*** Data excerpts Section Begins ***

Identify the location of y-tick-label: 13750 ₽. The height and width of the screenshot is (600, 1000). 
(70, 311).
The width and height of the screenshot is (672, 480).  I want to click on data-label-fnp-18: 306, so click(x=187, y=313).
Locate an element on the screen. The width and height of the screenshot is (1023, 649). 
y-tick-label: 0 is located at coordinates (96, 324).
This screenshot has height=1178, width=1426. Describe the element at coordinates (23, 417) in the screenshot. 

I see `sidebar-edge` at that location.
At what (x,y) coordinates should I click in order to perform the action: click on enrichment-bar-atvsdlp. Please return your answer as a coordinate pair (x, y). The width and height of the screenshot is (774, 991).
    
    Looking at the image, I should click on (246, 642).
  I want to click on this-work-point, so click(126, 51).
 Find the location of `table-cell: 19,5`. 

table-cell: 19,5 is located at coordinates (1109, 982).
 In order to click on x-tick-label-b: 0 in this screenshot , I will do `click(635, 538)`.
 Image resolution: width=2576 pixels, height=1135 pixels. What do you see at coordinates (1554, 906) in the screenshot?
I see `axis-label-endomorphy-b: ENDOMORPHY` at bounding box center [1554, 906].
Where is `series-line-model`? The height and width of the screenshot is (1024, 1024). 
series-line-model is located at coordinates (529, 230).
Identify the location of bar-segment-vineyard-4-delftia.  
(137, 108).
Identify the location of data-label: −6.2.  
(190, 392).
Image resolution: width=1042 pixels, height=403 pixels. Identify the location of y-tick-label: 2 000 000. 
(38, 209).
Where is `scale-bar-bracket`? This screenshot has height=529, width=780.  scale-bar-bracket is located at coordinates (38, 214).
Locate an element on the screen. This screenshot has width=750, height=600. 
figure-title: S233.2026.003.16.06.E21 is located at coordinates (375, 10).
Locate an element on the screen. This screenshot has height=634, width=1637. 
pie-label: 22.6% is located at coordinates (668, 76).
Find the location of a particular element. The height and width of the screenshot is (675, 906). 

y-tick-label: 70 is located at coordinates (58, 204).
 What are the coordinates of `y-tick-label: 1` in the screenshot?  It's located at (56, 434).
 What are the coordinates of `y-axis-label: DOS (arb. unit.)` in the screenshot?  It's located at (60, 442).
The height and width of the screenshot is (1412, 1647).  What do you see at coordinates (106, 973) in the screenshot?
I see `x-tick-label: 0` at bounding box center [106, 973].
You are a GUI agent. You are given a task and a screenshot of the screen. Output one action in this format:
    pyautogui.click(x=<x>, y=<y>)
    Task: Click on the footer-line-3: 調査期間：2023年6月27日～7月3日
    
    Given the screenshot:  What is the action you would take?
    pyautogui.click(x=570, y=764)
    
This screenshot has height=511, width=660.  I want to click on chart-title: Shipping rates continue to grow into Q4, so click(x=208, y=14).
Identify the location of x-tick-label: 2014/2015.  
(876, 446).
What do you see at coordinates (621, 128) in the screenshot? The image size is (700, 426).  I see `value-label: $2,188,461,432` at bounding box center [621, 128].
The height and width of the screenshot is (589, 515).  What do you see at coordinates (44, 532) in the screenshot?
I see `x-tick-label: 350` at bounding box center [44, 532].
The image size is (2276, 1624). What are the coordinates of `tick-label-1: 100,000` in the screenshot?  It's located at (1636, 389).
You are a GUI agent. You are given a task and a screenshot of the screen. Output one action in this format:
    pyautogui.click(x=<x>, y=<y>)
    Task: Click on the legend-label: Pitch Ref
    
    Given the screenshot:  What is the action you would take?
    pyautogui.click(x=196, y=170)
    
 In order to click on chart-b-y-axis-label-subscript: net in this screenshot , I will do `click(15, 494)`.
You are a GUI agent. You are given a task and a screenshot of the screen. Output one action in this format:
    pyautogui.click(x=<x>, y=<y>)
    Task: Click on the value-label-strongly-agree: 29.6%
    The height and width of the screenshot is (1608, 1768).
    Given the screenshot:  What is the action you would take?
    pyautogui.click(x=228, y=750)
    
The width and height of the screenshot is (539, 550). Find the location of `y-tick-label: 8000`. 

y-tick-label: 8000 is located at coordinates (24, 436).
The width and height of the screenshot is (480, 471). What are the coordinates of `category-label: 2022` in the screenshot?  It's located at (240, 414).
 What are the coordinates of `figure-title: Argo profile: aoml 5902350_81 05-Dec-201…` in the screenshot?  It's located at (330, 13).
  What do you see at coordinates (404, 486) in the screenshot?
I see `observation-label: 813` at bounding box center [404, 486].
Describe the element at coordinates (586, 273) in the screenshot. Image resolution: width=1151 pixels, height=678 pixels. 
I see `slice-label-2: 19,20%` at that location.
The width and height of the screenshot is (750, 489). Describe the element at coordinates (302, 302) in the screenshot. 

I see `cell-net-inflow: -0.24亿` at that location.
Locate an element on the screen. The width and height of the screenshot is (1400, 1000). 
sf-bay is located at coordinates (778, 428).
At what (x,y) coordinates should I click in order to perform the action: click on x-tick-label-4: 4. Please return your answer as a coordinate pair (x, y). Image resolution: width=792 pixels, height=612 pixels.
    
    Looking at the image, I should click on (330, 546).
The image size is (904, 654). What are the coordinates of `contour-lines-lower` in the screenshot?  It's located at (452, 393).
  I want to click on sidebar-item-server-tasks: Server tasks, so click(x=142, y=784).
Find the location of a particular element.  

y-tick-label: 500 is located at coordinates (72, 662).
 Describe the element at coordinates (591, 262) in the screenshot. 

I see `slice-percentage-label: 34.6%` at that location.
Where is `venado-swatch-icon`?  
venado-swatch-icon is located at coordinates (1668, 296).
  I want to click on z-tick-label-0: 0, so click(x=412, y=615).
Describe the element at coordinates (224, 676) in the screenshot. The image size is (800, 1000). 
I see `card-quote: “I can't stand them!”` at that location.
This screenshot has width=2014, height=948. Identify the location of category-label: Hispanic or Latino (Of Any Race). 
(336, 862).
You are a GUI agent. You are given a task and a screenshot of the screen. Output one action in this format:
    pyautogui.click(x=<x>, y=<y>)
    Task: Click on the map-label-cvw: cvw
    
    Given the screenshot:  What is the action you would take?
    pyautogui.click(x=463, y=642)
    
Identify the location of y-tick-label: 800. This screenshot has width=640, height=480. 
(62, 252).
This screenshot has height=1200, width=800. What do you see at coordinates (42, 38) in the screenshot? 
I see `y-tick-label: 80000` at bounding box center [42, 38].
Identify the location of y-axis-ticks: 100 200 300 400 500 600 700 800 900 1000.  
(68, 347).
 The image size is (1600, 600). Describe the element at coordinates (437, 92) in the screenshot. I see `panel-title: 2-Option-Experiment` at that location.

*** Data excerpts Section Ends ***

Rewrite the data above, changing every "Identify the location of" to "Find the position of" and leaving everything else unchanged.

■ Answer space ■
Find the position of y-tick-label: 13750 ₽. The height and width of the screenshot is (600, 1000). 
(70, 311).
The width and height of the screenshot is (672, 480).  I want to click on data-label-fnp-18: 306, so click(x=187, y=313).
Locate an element on the screen. The width and height of the screenshot is (1023, 649). 
y-tick-label: 0 is located at coordinates (96, 324).
This screenshot has height=1178, width=1426. Describe the element at coordinates (23, 417) in the screenshot. 

I see `sidebar-edge` at that location.
At what (x,y) coordinates should I click in order to perform the action: click on enrichment-bar-atvsdlp. Please return your answer as a coordinate pair (x, y). The width and height of the screenshot is (774, 991).
    
    Looking at the image, I should click on (246, 642).
  I want to click on this-work-point, so click(126, 51).
 Find the location of `table-cell: 19,5`. 

table-cell: 19,5 is located at coordinates (1109, 982).
 In order to click on x-tick-label-b: 0 in this screenshot , I will do `click(635, 538)`.
 Image resolution: width=2576 pixels, height=1135 pixels. What do you see at coordinates (1554, 906) in the screenshot?
I see `axis-label-endomorphy-b: ENDOMORPHY` at bounding box center [1554, 906].
Where is `series-line-model`? The height and width of the screenshot is (1024, 1024). 
series-line-model is located at coordinates (529, 230).
Find the position of bar-segment-vineyard-4-delftia.  
(137, 108).
Find the position of data-label: −6.2.  
(190, 392).
Image resolution: width=1042 pixels, height=403 pixels. Find the position of y-tick-label: 2 000 000. 
(38, 209).
Where is `scale-bar-bracket`? This screenshot has height=529, width=780.  scale-bar-bracket is located at coordinates (38, 214).
Locate an element on the screen. This screenshot has width=750, height=600. 
figure-title: S233.2026.003.16.06.E21 is located at coordinates (375, 10).
Locate an element on the screen. This screenshot has height=634, width=1637. 
pie-label: 22.6% is located at coordinates (668, 76).
Find the location of a particular element. The height and width of the screenshot is (675, 906). 

y-tick-label: 70 is located at coordinates (58, 204).
 What are the coordinates of `y-tick-label: 1` in the screenshot?  It's located at (56, 434).
 What are the coordinates of `y-axis-label: DOS (arb. unit.)` in the screenshot?  It's located at (60, 442).
The height and width of the screenshot is (1412, 1647).  What do you see at coordinates (106, 973) in the screenshot?
I see `x-tick-label: 0` at bounding box center [106, 973].
You are a GUI agent. You are given a task and a screenshot of the screen. Output one action in this format:
    pyautogui.click(x=<x>, y=<y>)
    Task: Click on the footer-line-3: 調査期間：2023年6月27日～7月3日
    
    Given the screenshot:  What is the action you would take?
    pyautogui.click(x=570, y=764)
    
This screenshot has height=511, width=660.  I want to click on chart-title: Shipping rates continue to grow into Q4, so click(x=208, y=14).
Find the position of x-tick-label: 2014/2015.  
(876, 446).
What do you see at coordinates (621, 128) in the screenshot? The image size is (700, 426).  I see `value-label: $2,188,461,432` at bounding box center [621, 128].
The height and width of the screenshot is (589, 515).  What do you see at coordinates (44, 532) in the screenshot?
I see `x-tick-label: 350` at bounding box center [44, 532].
The image size is (2276, 1624). What are the coordinates of `tick-label-1: 100,000` in the screenshot?  It's located at (1636, 389).
You are a GUI agent. You are given a task and a screenshot of the screen. Output one action in this format:
    pyautogui.click(x=<x>, y=<y>)
    Task: Click on the legend-label: Pitch Ref
    
    Given the screenshot:  What is the action you would take?
    pyautogui.click(x=196, y=170)
    
 In order to click on chart-b-y-axis-label-subscript: net in this screenshot , I will do `click(15, 494)`.
You are a GUI agent. You are given a task and a screenshot of the screen. Output one action in this format:
    pyautogui.click(x=<x>, y=<y>)
    Task: Click on the value-label-strongly-agree: 29.6%
    The height and width of the screenshot is (1608, 1768).
    Given the screenshot:  What is the action you would take?
    pyautogui.click(x=228, y=750)
    
The width and height of the screenshot is (539, 550). Find the location of `y-tick-label: 8000`. 

y-tick-label: 8000 is located at coordinates (24, 436).
The width and height of the screenshot is (480, 471). What are the coordinates of `category-label: 2022` in the screenshot?  It's located at (240, 414).
 What are the coordinates of `figure-title: Argo profile: aoml 5902350_81 05-Dec-201…` in the screenshot?  It's located at (330, 13).
  What do you see at coordinates (404, 486) in the screenshot?
I see `observation-label: 813` at bounding box center [404, 486].
Describe the element at coordinates (586, 273) in the screenshot. Image resolution: width=1151 pixels, height=678 pixels. 
I see `slice-label-2: 19,20%` at that location.
The width and height of the screenshot is (750, 489). Describe the element at coordinates (302, 302) in the screenshot. 

I see `cell-net-inflow: -0.24亿` at that location.
Locate an element on the screen. The width and height of the screenshot is (1400, 1000). 
sf-bay is located at coordinates (778, 428).
At what (x,y) coordinates should I click in order to perform the action: click on x-tick-label-4: 4. Please return your answer as a coordinate pair (x, y). Image resolution: width=792 pixels, height=612 pixels.
    
    Looking at the image, I should click on (330, 546).
The image size is (904, 654). What are the coordinates of `contour-lines-lower` in the screenshot?  It's located at (452, 393).
  I want to click on sidebar-item-server-tasks: Server tasks, so click(x=142, y=784).
Find the location of a particular element.  

y-tick-label: 500 is located at coordinates (72, 662).
 Describe the element at coordinates (591, 262) in the screenshot. 

I see `slice-percentage-label: 34.6%` at that location.
Where is `venado-swatch-icon`?  
venado-swatch-icon is located at coordinates (1668, 296).
  I want to click on z-tick-label-0: 0, so click(x=412, y=615).
Describe the element at coordinates (224, 676) in the screenshot. The image size is (800, 1000). 
I see `card-quote: “I can't stand them!”` at that location.
This screenshot has width=2014, height=948. Find the position of category-label: Hispanic or Latino (Of Any Race). 
(336, 862).
You are a GUI agent. You are given a task and a screenshot of the screen. Output one action in this format:
    pyautogui.click(x=<x>, y=<y>)
    Task: Click on the map-label-cvw: cvw
    
    Given the screenshot:  What is the action you would take?
    pyautogui.click(x=463, y=642)
    
Find the position of y-tick-label: 800. This screenshot has width=640, height=480. 
(62, 252).
This screenshot has height=1200, width=800. What do you see at coordinates (42, 38) in the screenshot? 
I see `y-tick-label: 80000` at bounding box center [42, 38].
Find the position of y-axis-ticks: 100 200 300 400 500 600 700 800 900 1000.  
(68, 347).
 The image size is (1600, 600). Describe the element at coordinates (437, 92) in the screenshot. I see `panel-title: 2-Option-Experiment` at that location.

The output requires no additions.